The Zambian Pharmaceutical Regulatory Authority, under the Ministry of Health, has summoned a businessman from the city of Lusaka and his American associate to appear before a committee of experts to answer questions on the chemical Tetrasil.

The duo are accused of selling Tetrasil — which has not been clinically tested — to private clinics as a drug to treat HIV/AIDS, contravening Zambia's procedures regarding the sale and use of medicines.

The Zambian government requires anyone claiming to have a drug to cure HIV/AIDS to submit samples to the National AIDS Council for scientific testing.

The ministry's director of clinical services, James Simpungwe, told a parliamentary committee on health last week (1 June) that Tetrasil — whose main component is silver — is used as a medical disinfectant and to sterilise swimming pools.

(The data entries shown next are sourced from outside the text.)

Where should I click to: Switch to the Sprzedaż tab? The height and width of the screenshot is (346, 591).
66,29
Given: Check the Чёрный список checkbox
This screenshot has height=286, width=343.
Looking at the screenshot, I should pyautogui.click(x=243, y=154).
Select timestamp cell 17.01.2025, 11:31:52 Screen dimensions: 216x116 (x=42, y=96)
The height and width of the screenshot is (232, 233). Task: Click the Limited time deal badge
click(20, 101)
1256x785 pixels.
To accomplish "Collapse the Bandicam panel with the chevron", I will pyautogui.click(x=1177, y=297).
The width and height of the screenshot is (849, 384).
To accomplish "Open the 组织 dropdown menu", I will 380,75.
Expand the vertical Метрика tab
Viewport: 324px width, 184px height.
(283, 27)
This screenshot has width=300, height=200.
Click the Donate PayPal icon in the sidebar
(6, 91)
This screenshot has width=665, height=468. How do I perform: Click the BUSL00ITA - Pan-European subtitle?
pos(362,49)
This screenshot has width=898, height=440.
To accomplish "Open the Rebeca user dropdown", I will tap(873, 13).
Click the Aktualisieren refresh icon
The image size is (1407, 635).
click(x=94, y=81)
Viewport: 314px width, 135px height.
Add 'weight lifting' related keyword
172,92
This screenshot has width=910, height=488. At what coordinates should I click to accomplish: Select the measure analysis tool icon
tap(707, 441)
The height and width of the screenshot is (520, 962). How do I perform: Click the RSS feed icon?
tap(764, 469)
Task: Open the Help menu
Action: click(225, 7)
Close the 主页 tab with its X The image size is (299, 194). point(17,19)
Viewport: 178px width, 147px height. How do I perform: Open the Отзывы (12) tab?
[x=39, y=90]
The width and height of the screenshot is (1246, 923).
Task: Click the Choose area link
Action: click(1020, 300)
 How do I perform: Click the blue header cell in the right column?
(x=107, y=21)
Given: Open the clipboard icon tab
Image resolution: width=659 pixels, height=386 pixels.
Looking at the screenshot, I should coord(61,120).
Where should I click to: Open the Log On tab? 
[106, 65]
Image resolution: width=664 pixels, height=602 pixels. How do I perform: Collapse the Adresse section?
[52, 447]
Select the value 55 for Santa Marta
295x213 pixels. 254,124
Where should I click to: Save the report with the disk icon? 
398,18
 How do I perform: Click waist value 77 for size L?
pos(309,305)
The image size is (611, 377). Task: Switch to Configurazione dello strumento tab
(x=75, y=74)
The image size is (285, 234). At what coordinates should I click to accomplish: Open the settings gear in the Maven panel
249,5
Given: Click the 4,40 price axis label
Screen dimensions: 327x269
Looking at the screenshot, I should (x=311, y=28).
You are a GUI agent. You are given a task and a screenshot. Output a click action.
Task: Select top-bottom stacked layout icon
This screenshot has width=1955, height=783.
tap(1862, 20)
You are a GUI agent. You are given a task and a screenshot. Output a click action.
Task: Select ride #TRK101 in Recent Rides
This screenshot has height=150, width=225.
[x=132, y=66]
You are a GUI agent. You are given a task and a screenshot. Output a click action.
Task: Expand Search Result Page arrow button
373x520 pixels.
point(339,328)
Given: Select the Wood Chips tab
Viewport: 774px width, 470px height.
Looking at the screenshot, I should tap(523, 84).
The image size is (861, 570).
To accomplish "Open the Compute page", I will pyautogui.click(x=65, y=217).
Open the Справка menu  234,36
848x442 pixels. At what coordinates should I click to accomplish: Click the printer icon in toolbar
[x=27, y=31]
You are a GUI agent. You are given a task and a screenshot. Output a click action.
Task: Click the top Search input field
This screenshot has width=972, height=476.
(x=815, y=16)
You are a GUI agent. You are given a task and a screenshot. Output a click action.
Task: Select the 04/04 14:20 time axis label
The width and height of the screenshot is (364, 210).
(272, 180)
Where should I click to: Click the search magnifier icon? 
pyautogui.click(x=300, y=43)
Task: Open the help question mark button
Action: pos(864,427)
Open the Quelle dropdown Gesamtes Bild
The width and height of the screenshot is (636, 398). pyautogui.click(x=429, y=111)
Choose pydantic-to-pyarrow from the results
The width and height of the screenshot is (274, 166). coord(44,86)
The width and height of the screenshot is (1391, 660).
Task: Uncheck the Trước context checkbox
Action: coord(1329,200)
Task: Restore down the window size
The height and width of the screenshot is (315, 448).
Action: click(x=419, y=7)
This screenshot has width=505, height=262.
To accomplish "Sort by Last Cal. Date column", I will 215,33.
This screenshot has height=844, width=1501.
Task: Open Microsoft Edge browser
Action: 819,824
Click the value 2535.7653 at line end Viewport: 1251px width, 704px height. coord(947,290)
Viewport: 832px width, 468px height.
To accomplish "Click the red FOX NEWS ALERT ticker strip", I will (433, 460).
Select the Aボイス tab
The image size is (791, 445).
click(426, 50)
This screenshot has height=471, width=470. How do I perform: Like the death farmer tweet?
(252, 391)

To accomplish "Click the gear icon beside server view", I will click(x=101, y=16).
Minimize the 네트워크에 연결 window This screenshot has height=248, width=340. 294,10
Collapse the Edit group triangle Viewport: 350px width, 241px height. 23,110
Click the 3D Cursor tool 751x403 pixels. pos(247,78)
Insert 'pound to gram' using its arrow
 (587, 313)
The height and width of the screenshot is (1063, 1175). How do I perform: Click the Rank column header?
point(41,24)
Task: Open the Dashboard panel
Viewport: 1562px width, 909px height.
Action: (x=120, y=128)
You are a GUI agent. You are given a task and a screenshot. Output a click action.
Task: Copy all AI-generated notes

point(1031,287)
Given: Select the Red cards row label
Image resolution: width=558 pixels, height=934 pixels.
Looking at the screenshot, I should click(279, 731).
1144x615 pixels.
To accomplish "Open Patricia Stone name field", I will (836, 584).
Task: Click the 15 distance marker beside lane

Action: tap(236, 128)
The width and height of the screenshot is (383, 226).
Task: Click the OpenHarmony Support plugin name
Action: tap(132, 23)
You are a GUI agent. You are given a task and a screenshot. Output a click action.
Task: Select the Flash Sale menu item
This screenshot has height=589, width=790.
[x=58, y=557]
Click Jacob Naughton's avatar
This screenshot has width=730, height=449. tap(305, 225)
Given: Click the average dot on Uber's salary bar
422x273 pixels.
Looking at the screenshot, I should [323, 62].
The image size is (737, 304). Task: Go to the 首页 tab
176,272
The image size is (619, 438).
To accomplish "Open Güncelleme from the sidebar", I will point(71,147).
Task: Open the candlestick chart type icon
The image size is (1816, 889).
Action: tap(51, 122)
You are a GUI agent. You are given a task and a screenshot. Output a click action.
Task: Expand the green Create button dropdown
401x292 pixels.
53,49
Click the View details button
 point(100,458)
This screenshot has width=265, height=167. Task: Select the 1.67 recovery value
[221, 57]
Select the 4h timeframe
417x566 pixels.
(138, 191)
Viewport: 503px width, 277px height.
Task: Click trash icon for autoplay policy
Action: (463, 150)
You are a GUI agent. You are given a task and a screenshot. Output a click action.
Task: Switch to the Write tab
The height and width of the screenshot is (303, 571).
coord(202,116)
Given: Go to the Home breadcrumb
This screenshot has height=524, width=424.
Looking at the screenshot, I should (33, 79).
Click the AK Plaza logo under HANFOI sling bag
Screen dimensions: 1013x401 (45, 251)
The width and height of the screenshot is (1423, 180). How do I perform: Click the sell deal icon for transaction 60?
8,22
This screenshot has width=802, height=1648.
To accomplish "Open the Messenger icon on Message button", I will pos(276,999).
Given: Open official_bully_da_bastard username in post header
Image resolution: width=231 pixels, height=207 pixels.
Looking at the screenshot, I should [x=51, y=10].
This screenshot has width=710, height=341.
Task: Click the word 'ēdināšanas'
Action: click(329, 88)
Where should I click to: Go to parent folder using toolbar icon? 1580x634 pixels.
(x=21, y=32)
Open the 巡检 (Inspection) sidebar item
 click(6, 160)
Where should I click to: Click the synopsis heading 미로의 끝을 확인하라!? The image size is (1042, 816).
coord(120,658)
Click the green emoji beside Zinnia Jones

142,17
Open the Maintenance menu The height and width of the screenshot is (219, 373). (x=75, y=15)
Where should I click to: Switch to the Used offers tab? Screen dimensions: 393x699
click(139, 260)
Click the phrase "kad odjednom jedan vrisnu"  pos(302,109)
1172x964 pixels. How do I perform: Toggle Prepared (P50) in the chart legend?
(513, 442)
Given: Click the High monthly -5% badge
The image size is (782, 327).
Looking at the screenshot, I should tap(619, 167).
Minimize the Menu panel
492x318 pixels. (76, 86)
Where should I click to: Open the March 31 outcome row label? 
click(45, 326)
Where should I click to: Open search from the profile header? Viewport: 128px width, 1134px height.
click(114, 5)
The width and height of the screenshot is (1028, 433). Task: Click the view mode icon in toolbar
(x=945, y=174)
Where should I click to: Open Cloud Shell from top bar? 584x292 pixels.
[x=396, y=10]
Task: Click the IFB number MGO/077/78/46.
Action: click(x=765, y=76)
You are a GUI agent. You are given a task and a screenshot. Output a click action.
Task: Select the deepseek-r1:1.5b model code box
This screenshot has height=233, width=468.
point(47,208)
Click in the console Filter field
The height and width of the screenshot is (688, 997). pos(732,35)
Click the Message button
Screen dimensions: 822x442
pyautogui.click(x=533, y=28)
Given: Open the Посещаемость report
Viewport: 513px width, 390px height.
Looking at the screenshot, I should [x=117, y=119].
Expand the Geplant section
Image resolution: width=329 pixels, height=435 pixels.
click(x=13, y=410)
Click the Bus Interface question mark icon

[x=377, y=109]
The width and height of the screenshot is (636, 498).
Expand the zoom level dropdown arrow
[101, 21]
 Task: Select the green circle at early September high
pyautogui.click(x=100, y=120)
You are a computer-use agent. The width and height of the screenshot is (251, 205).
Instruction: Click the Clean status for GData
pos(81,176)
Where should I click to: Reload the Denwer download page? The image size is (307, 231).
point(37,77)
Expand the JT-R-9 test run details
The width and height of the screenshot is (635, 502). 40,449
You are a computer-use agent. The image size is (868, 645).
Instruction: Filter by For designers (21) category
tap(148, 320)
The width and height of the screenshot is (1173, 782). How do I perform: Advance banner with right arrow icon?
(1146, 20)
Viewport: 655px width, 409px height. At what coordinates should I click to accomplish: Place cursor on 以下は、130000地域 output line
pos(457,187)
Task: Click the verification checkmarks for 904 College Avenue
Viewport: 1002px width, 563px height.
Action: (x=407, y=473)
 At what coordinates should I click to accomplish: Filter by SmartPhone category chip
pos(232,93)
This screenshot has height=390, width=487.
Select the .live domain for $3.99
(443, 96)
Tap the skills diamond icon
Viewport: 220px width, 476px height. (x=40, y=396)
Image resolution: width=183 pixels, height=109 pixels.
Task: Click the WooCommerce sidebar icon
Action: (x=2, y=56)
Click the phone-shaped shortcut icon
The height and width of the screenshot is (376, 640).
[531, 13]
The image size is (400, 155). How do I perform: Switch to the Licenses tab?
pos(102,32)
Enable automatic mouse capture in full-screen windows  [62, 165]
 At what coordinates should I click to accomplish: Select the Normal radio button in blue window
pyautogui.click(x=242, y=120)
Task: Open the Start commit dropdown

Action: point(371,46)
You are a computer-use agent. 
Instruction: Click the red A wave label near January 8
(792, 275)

The director of the HIV treatment advocacy and literacy campaign, Felix Mwanza, told the committee that the drug is being administered to patients at cost of US$1,500 per injection.

He said so far 26 people have received a course of treatment of the drug. 

There are an increasing number of reports in Zambia that people with HIV/AIDS are being administered drugs that have not been subjected to scientific tests.

The health ministry's permanent secretary, Simon Miti, told the Zambia Daily Mail last week (30 May) that people claiming to cure HIV/AIDS were taking advantage of unclear guidelines in Zambia's pharmaceuticals act to test their concoctions on unsuspecting and desperate individuals.

Miti said if the situation continues, the police, immigration and the drug enforcement commission would address the situation.

Approximately 1.1 million Zambians are infected with HIV, including 130,000 children, according to the World Health Organization.